インバウンドには外国人のほうがコミュニケーションしやすい
  ちなみにニューヨークで常宿としているホテルで空港までのタクシーを頼むと、おそらくメキシコ系と思われるリムジンサービス会社のリムジンを手配される。タクシー料金とほぼ変わらないのでとくに気にすることもなく利用している。
  たいていはリンカーンやキャデラックといった、高級セダンか高級SUVなのだが、あるとき夕方に空港へ向かうのでホテルへ戻ると、ホテル前にハリウッドの有名俳優が乗るような超ロング仕様に改造されたリムジンが停まっていた。「誰か有名人でも近くにきているのかなあ」と思ってフロントの人に声をかけると、申し訳なさそうに、「とんでもないのがきた」と先ほど見かけたリムジンに案内された。
  人生のなかでおそらく今後も乗ることはないだろうと思い、空港に着いたときに運転士に記念撮影をお願いしてしまった。どうやら、リムジンは本来の需要(パーティ会場などへの送迎)が発生するのはやや夜遅い時間のようで、それまで待機している時間を利用して空港までの送迎サービスを行っているようであった。
  いまは最寄りまで地下鉄が延伸しているので地下鉄を利用しているが、かつてマンハッタンにあるニューヨーク国際自動車ショーの会場の行き帰りはタクシーを利用していた。朝は問題ないのだが、夕方はちょうど運転士の勤務交代のタイミングになるそうで、タクシーがなかなかつかまらなかった。
  あるとき、道端でタクシーを待っていると、黒いリンカーン・コンチネンタルが停まり、「ホテルまで送ってやるよ」といってきた。ロシア系の人が運転していたので、ロシア系のリムジンサービス会社の車両なのだろう。いまどきでいえば「ダイナミックプライシング」のようなものでやや料金は高かったが、許容範囲なので送ってもらうことにした。

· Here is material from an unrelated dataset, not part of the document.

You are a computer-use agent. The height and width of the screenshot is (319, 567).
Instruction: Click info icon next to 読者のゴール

  ロサンゼルス地区はたいていレンタカーで移動するのだが、夜に飲酒を伴う会食があったのでタクシーを利用して会場に向かうことにした。ロサンゼルス地区では流しのタクシー営業はないので、常宿近くの5つ星ホテルまで向かい、そこのタクシー乗り場で待機していた車両に乗り込んだ。見たところ運転士は白人だったので、つたない英語で話しかけたのだがなかなか反応してくれない。そして目的地の住所を見せてもピンとこない様子。なんとかコミュニケーションをとると、東ヨーロッパから移住してきたばかりとのことであった。
  ロシアにおいて、大国意識の高いロシア人は観光業に従事でもしていない限りは、街なかで英語を積極的に話す人は少なく、逆に積極的に英語を話してくる人は周辺国から出稼ぎにきている人が目立っていた。これはタクシーや送迎サービスの運転士でも傾向は同じであった。

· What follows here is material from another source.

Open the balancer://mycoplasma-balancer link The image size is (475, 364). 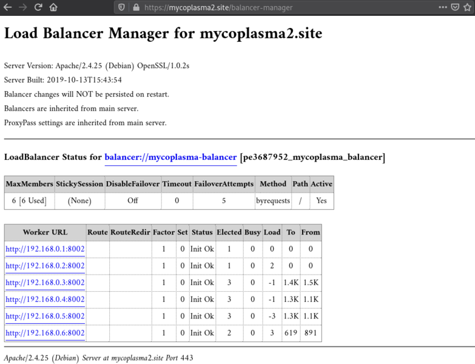[x=170, y=157]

  いずれも、いまのようにライドシェアサービスが本格普及する前の話。いまではスマホの配車アプリを使えば、ドライバーとは料金の支払いを含め会話の必要もなく目的地まで移動できるのだから、利用者として使い勝手は格段によくなったし、ドライバーも多言語の飛び交うアメリカあたりではとくに仕事がしやすくなったことだろうと感じている。
  ただ筆者はタクシーが好きなので、いまでもタクシーを積極利用するようにしている。最近では日本人とわかると自分のスマホの翻訳アプリを使って積極的にコミュニケーションしてくる運転士もいて、英語が公用語ではない国でも目的地まで会話が盛り上がることもある。テクノロジーの進化は生活を豊かにすることを体現する瞬間である。
  日本でも今後、外国人運転士が本格的に働きだせば、「言葉は大丈夫か」といったネガティブな報道も目立ってくるかもしれない。ただ、日本の周辺国や東南アジアの国々では、若い人ほど少なくとも日本人以上に英語が堪能なことが多いので、インバウンド(訪日外国人旅行客)にとっては外国人運転士が増えることは喜ばしいことかもしれない。
  いずれにしろ日本でも、今後はタクシーだけではなく、バスに乗っても外国人運転士が運行業務についているといった姿が珍しくなくなることだろう。